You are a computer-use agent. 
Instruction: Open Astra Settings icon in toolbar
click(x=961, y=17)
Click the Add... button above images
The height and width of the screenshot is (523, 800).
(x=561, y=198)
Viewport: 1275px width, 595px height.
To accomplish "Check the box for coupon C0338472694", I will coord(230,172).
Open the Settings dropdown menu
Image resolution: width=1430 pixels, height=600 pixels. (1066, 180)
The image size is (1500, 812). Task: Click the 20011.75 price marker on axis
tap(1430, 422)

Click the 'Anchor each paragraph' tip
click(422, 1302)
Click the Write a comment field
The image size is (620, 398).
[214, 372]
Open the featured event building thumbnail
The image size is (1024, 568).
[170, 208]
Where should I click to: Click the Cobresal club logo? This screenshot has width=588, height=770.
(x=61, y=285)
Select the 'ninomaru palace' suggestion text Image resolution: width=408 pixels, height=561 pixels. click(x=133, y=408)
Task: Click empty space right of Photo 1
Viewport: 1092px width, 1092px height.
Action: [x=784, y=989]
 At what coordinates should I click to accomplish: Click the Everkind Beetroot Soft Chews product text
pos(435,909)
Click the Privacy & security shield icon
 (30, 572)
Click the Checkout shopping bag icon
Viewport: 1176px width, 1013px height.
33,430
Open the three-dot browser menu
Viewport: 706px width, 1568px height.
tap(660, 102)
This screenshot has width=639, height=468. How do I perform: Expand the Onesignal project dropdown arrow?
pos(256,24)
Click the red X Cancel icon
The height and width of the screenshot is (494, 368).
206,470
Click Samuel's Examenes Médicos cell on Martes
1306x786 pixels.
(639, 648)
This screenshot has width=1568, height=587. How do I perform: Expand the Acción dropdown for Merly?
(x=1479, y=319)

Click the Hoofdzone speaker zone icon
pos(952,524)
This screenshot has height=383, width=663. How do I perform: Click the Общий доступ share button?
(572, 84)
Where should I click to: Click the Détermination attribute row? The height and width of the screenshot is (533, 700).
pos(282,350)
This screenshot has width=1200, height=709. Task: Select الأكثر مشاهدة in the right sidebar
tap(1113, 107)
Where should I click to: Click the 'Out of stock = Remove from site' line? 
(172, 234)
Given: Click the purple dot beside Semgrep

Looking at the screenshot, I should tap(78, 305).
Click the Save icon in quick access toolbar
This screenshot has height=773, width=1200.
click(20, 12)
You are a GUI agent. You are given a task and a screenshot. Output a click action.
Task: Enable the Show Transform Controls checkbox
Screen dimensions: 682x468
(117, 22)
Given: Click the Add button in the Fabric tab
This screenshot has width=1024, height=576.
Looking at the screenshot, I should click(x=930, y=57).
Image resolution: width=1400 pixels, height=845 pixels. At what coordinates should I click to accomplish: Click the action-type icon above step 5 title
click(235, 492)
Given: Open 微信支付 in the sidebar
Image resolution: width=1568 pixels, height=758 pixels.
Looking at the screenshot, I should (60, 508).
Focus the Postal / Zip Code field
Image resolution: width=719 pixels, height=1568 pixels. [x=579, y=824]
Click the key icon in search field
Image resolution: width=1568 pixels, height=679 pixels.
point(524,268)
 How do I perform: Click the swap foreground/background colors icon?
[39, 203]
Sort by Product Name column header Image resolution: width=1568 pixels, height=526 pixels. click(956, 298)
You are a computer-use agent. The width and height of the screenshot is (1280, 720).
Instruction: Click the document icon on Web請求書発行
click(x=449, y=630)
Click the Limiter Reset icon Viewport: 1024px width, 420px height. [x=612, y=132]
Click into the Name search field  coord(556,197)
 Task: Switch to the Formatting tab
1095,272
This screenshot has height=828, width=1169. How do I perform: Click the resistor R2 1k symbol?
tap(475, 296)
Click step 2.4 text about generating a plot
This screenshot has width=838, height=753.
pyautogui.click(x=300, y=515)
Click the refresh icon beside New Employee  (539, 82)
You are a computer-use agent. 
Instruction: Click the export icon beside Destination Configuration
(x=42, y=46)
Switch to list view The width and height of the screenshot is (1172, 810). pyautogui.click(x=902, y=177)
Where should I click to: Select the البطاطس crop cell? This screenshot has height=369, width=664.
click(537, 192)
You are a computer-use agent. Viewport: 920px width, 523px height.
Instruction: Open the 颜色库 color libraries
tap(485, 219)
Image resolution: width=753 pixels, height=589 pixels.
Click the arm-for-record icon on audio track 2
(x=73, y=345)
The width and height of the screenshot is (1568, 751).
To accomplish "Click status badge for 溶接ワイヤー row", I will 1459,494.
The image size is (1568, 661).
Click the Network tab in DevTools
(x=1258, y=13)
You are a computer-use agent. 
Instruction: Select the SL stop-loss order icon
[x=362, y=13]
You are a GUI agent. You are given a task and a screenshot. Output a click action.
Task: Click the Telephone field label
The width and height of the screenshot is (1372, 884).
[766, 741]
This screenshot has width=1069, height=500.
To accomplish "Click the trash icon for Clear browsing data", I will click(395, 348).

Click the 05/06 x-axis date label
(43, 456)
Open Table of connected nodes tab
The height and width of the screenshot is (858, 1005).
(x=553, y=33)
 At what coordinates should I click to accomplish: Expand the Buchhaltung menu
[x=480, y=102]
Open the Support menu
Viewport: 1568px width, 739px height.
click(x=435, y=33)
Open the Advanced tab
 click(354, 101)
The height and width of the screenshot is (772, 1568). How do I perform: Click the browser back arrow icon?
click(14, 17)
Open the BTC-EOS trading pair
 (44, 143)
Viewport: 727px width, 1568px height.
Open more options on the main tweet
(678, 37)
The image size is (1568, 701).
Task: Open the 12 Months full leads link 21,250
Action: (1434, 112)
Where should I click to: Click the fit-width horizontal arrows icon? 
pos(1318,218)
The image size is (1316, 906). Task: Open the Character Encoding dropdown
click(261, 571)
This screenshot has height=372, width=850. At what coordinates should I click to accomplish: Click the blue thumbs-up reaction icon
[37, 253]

▬▬▬▬▬▬

**YOUR INSTRUCTIONS:**
Would you please copy, word for word, everything above from the line containing "This screenshot has height=828, width=1169." down to the line containing "Click the refresh", those two lines included?

**SOLUTION FOR THIS EXERCISE:**
This screenshot has height=828, width=1169. How do I perform: Click the resistor R2 1k symbol?
tap(475, 296)
Click step 2.4 text about generating a plot
This screenshot has width=838, height=753.
pyautogui.click(x=300, y=515)
Click the refresh icon beside New Employee  (539, 82)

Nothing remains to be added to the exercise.